Extracted records
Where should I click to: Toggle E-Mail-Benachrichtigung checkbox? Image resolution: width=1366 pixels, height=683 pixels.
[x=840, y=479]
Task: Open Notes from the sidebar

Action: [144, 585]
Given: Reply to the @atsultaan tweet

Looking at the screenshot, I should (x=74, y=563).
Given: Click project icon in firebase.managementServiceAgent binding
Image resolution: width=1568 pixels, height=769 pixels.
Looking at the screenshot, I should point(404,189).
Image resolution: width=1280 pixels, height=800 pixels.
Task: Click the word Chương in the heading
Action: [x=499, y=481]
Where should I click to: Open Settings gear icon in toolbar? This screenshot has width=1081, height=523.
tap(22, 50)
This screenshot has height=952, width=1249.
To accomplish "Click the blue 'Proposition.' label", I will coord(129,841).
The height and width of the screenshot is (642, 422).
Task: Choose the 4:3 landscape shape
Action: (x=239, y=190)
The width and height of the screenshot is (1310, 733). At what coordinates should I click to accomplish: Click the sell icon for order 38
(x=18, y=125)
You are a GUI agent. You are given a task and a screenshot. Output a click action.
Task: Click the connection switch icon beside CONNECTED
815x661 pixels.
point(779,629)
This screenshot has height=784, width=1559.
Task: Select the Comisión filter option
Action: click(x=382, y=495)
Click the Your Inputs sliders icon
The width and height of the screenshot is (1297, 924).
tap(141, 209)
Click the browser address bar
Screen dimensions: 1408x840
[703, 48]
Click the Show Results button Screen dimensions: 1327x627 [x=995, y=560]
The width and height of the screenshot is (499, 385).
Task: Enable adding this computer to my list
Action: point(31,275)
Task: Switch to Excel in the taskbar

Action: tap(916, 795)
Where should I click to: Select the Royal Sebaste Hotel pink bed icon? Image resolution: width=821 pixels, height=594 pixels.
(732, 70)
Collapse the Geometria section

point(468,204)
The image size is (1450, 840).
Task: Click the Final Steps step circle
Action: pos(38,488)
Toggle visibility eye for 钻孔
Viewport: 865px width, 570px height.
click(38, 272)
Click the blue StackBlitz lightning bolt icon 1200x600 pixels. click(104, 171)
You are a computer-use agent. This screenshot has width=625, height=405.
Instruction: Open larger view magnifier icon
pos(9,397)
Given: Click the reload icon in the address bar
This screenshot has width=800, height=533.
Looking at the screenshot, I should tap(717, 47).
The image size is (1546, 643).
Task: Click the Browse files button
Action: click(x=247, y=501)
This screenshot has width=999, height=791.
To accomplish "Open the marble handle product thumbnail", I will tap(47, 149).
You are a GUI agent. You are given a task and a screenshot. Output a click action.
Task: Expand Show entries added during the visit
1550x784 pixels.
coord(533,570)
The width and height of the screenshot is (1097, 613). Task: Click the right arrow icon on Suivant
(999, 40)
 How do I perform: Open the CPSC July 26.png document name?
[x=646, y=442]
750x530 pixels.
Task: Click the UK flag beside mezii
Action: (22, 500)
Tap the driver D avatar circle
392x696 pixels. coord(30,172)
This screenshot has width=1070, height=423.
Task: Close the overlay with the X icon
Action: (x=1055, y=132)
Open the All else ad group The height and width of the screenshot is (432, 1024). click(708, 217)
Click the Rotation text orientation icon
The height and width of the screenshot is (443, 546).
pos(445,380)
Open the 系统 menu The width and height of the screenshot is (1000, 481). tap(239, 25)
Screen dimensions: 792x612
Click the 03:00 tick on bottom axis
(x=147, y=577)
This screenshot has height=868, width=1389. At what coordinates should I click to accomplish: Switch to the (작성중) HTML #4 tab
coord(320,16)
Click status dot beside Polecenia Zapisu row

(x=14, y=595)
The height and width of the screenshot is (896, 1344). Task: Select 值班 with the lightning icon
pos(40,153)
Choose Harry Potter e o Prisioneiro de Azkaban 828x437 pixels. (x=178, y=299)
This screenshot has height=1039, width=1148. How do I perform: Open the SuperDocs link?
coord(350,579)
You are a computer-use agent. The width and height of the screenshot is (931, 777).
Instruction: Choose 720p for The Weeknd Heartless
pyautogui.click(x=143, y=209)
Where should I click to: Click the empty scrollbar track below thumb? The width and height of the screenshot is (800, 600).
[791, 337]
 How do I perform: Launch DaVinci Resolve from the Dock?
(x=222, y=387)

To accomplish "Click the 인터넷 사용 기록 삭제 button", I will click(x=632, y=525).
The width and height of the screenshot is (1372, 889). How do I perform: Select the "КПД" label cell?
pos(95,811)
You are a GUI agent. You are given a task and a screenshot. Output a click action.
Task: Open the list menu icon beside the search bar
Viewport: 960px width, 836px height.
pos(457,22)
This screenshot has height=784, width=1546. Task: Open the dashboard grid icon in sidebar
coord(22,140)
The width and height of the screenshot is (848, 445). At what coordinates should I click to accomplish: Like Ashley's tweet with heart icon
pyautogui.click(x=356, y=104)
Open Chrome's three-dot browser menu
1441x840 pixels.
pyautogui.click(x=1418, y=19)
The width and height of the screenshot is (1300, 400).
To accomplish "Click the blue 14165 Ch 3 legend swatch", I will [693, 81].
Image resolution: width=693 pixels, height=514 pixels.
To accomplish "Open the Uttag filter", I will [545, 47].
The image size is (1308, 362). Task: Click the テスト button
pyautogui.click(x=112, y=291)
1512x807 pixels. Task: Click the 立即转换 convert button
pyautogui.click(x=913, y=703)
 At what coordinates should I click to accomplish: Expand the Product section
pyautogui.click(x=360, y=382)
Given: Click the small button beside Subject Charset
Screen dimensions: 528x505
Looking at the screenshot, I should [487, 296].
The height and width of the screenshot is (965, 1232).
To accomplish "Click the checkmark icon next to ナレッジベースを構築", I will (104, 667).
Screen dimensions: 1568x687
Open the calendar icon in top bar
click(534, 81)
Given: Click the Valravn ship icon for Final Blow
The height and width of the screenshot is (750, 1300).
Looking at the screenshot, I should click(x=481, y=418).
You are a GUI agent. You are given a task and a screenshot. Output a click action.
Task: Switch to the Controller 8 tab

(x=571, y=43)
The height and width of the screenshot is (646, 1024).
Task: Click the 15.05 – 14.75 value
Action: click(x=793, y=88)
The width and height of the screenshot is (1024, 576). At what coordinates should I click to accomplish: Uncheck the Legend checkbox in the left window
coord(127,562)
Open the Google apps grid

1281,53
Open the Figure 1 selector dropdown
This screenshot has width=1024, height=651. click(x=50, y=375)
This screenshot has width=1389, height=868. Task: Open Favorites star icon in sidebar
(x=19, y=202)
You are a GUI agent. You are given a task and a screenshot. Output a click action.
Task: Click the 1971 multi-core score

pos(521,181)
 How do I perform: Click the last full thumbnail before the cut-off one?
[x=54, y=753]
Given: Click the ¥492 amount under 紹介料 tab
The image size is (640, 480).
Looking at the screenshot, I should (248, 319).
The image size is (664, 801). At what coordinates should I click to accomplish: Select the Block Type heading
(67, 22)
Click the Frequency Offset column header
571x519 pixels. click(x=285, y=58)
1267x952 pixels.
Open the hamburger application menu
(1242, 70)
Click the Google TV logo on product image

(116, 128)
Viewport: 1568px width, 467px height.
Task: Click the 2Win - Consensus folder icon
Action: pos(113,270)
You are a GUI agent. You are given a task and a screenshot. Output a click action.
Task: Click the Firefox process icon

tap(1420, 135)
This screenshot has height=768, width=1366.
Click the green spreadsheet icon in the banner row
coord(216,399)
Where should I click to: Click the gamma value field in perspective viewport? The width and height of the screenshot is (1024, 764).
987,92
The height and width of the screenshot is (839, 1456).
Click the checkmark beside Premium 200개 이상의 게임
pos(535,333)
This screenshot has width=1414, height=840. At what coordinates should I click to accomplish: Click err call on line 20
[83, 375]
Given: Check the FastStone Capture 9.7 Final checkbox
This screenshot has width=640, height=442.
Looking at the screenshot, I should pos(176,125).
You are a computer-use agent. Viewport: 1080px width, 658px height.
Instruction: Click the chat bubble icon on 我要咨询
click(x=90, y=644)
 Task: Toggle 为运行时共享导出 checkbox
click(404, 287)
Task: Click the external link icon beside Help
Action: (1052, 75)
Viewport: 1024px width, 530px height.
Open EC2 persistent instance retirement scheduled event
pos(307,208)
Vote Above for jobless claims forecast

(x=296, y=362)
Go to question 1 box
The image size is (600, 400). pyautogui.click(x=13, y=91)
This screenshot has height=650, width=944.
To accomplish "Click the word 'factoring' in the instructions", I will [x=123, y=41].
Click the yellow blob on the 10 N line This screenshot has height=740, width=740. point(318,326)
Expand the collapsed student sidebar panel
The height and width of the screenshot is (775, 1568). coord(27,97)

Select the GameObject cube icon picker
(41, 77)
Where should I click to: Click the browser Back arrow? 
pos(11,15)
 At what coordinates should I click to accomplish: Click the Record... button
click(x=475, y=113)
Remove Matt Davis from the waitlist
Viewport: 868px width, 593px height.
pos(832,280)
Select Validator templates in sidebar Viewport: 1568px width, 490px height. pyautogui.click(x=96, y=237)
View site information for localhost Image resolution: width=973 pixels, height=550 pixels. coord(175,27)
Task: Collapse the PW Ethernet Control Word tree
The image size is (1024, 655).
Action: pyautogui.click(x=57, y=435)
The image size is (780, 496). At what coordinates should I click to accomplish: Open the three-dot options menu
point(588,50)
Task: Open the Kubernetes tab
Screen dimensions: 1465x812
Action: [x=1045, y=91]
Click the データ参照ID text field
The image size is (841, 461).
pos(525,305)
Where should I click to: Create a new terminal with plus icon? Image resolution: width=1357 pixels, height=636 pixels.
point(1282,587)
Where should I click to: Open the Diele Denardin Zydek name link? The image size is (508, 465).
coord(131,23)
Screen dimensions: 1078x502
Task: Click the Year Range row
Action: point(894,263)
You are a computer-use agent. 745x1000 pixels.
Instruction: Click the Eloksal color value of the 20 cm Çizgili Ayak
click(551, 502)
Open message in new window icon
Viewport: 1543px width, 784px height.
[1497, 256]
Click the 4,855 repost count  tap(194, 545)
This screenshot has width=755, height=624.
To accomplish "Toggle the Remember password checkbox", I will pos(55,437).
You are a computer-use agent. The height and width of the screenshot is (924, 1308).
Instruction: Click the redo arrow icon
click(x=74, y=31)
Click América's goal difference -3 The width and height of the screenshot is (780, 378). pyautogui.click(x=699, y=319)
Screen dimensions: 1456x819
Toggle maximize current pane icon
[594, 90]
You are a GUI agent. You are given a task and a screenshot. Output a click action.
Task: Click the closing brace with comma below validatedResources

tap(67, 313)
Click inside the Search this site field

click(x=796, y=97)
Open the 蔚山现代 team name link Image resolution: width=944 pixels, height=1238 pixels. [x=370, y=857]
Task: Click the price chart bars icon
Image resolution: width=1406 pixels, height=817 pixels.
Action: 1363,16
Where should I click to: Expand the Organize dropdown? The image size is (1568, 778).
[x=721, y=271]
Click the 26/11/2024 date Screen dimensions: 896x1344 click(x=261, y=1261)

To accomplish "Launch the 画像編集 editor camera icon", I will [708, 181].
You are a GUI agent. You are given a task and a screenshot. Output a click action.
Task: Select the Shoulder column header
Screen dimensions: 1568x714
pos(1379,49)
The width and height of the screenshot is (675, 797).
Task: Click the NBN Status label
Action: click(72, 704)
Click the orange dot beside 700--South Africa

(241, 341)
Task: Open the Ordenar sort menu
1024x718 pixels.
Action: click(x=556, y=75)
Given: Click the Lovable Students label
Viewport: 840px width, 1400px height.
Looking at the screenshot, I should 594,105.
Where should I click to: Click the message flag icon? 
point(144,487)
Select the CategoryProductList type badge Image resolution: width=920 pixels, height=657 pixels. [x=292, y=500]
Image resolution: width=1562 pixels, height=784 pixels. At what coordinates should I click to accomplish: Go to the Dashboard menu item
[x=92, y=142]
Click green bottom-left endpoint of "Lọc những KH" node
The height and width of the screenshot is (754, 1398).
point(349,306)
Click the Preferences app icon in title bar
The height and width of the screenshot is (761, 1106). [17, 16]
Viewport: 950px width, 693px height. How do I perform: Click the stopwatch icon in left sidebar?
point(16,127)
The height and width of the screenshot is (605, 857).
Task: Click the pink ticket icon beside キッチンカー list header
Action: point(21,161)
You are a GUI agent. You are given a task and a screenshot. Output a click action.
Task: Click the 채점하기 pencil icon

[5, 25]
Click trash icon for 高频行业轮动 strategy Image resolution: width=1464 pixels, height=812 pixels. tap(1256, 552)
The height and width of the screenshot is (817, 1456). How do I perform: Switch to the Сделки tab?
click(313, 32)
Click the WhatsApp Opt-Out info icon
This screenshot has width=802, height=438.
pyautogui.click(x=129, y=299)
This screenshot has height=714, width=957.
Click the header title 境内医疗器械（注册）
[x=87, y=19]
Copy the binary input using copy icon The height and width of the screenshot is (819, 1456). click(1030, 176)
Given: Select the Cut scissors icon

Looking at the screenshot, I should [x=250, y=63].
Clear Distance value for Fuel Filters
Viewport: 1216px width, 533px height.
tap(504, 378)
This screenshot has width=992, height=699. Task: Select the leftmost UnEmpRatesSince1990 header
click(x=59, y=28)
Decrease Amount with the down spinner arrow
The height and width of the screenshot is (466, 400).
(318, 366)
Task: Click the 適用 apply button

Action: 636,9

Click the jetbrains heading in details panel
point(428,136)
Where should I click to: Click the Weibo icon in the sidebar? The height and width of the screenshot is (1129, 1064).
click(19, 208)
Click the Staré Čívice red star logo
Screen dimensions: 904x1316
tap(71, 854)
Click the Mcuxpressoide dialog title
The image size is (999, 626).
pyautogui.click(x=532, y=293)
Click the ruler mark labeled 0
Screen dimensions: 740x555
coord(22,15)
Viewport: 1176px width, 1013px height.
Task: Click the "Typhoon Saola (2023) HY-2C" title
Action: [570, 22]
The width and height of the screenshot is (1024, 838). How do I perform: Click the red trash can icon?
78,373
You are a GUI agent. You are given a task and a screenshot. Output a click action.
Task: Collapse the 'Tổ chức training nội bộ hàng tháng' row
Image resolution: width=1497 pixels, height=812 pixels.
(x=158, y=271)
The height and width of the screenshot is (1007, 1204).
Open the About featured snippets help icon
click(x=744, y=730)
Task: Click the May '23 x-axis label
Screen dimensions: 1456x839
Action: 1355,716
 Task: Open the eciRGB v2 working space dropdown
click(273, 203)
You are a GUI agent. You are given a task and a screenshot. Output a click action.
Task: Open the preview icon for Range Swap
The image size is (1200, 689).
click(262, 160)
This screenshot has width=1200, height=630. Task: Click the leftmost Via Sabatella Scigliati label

> [REQUIRED WORK]
Find each line in the records that contains the word "beside" and copy those lines. Case counts.

> [RESPONSE]
Task: Click the connection switch icon beside CONNECTED
Task: Click the UK flag beside mezii
Click status dot beside Polecenia Zapisu row
Task: Open the list menu icon beside the search bar
Given: Click the small button beside Subject Charset
Click the checkmark beside Premium 200개 이상의 게임
Task: Click the external link icon beside Help
Click the orange dot beside 700--South Africa
Task: Click the pink ticket icon beside キッチンカー list header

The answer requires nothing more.